=== Begin Enclosure ===

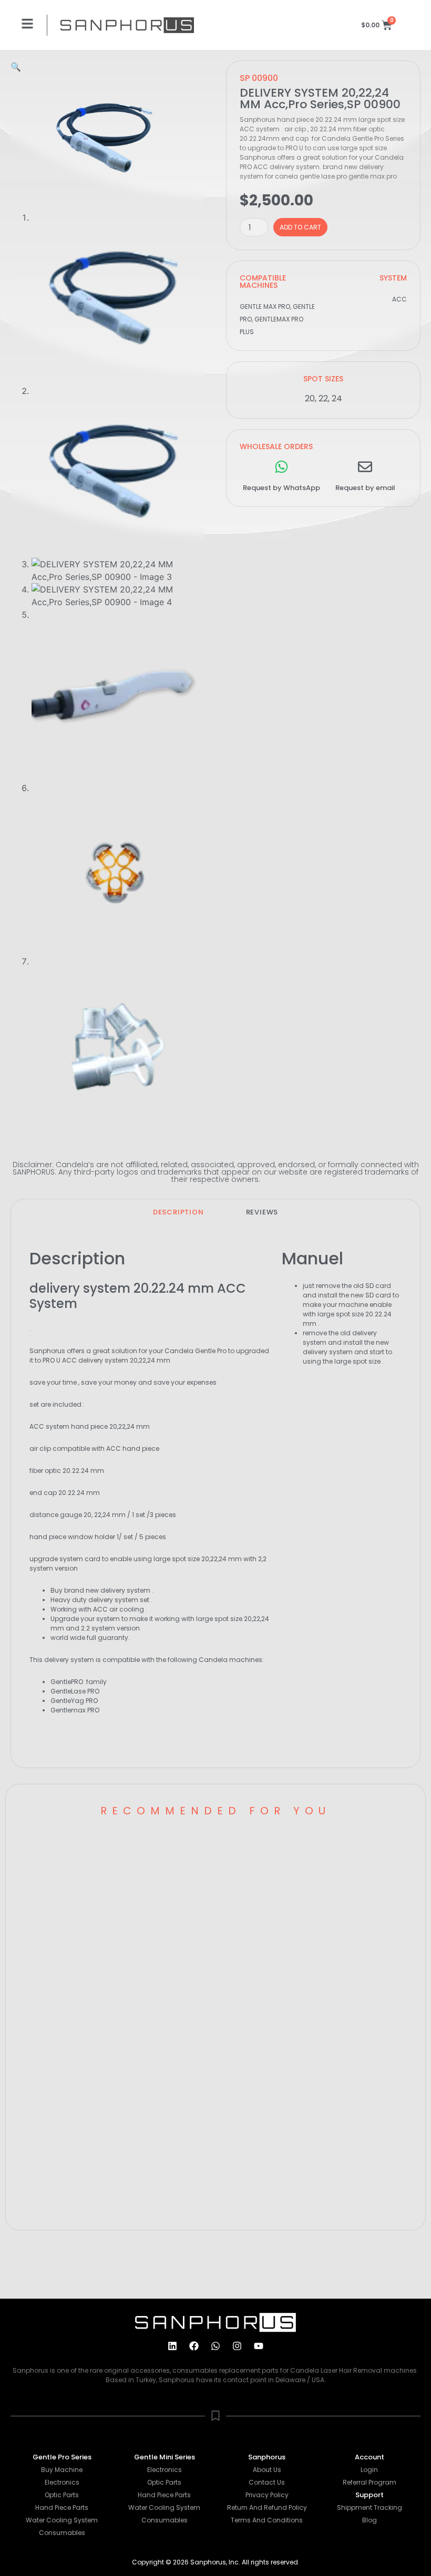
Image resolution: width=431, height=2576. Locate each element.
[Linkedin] (172, 2345)
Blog (369, 2520)
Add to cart (300, 227)
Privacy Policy (267, 2494)
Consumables (62, 2532)
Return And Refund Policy (267, 2507)
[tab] (178, 1212)
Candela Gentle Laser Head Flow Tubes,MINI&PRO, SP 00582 (103, 1858)
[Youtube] (258, 2345)
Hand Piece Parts (61, 2507)
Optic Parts (62, 2494)
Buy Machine (62, 2469)
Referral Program (369, 2482)
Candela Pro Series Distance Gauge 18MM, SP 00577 (110, 2055)
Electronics (62, 2482)
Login (369, 2469)
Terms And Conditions (267, 2520)
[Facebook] (193, 2345)
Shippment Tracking (369, 2507)
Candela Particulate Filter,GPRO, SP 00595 (308, 1858)
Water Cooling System (62, 2520)
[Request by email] (365, 467)
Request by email (365, 488)
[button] (16, 66)
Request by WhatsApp (281, 488)
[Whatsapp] (215, 2345)
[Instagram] (237, 2345)
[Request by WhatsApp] (281, 467)
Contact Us (267, 2482)
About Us (267, 2469)
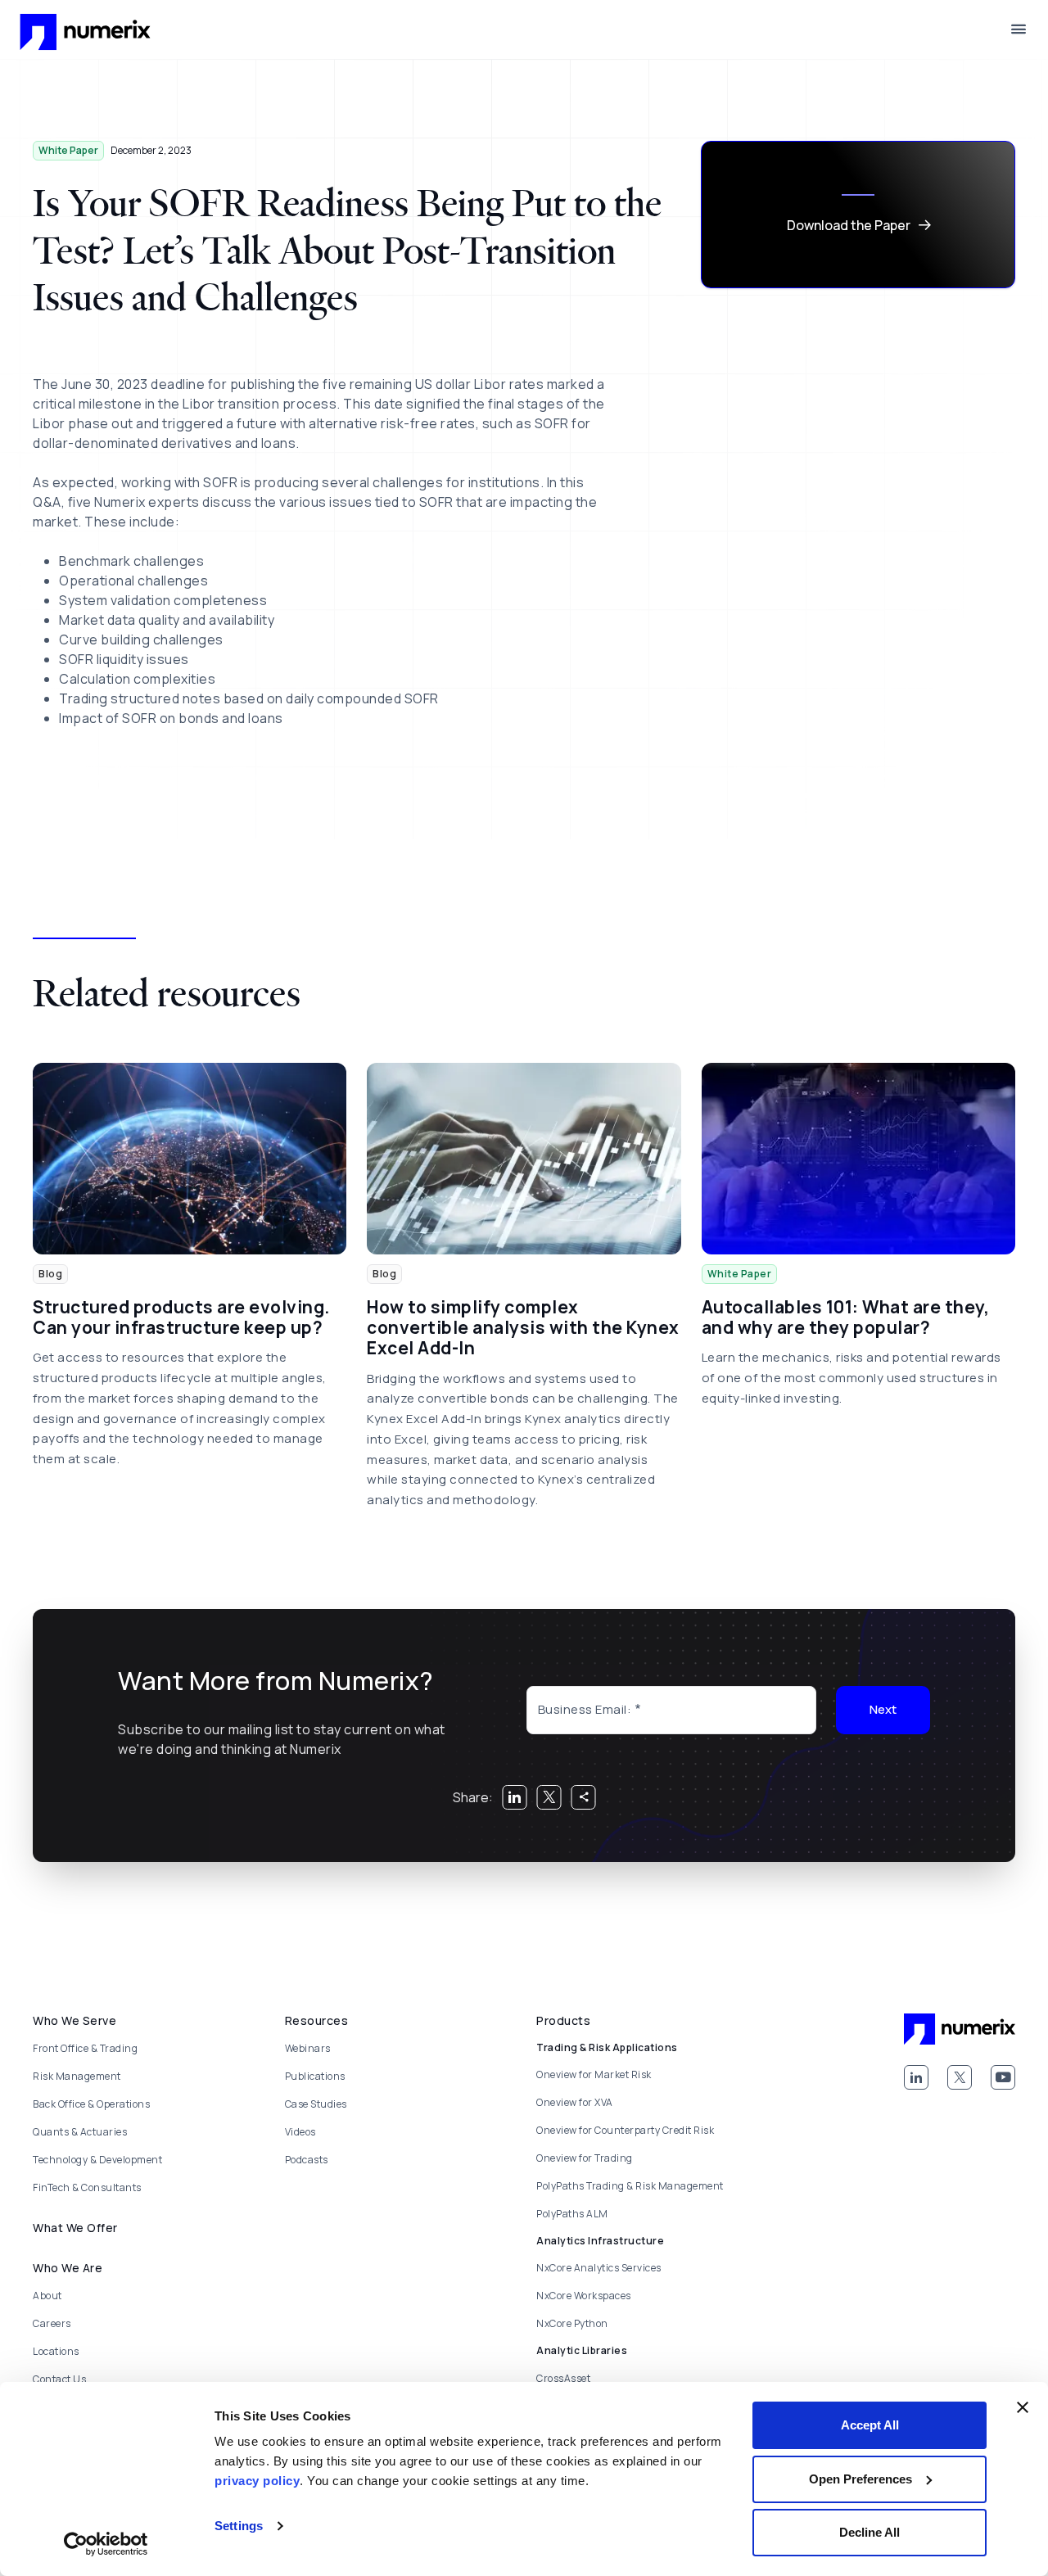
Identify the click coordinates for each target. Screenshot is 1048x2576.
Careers (52, 2323)
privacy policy (257, 2481)
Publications (315, 2076)
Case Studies (316, 2104)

=== End Enclosure ===

> BRIEF: Without altering a word, return all of the records above and leave out their pictures.

> SOLUTION FOR THIS EXERCISE:
Image resolution: width=431, height=2576. Locate each element.
[Linkedin] (172, 2345)
Blog (369, 2520)
Add to cart (300, 227)
Privacy Policy (267, 2494)
Consumables (62, 2532)
Return And Refund Policy (267, 2507)
[tab] (178, 1212)
Candela Gentle Laser Head Flow Tubes,MINI&PRO, SP 00582 (103, 1858)
[Youtube] (258, 2345)
Hand Piece Parts (61, 2507)
Optic Parts (62, 2494)
Buy Machine (62, 2469)
Referral Program (369, 2482)
Candela Pro Series Distance Gauge 18MM, SP 00577 (110, 2055)
Electronics (62, 2482)
Login (369, 2469)
Terms And Conditions (267, 2520)
[Facebook] (193, 2345)
Shippment Tracking (369, 2507)
Candela Particulate Filter,GPRO, SP 00595 (308, 1858)
Water Cooling System (62, 2520)
[Request by email] (365, 467)
Request by email (365, 488)
[button] (16, 66)
Request by WhatsApp (281, 488)
[Whatsapp] (215, 2345)
[Instagram] (237, 2345)
[Request by WhatsApp] (281, 467)
Contact Us (267, 2482)
About Us (267, 2469)
Identify the click coordinates for each target. Screenshot is 1048x2576.
Careers (52, 2323)
privacy policy (257, 2481)
Publications (315, 2076)
Case Studies (316, 2104)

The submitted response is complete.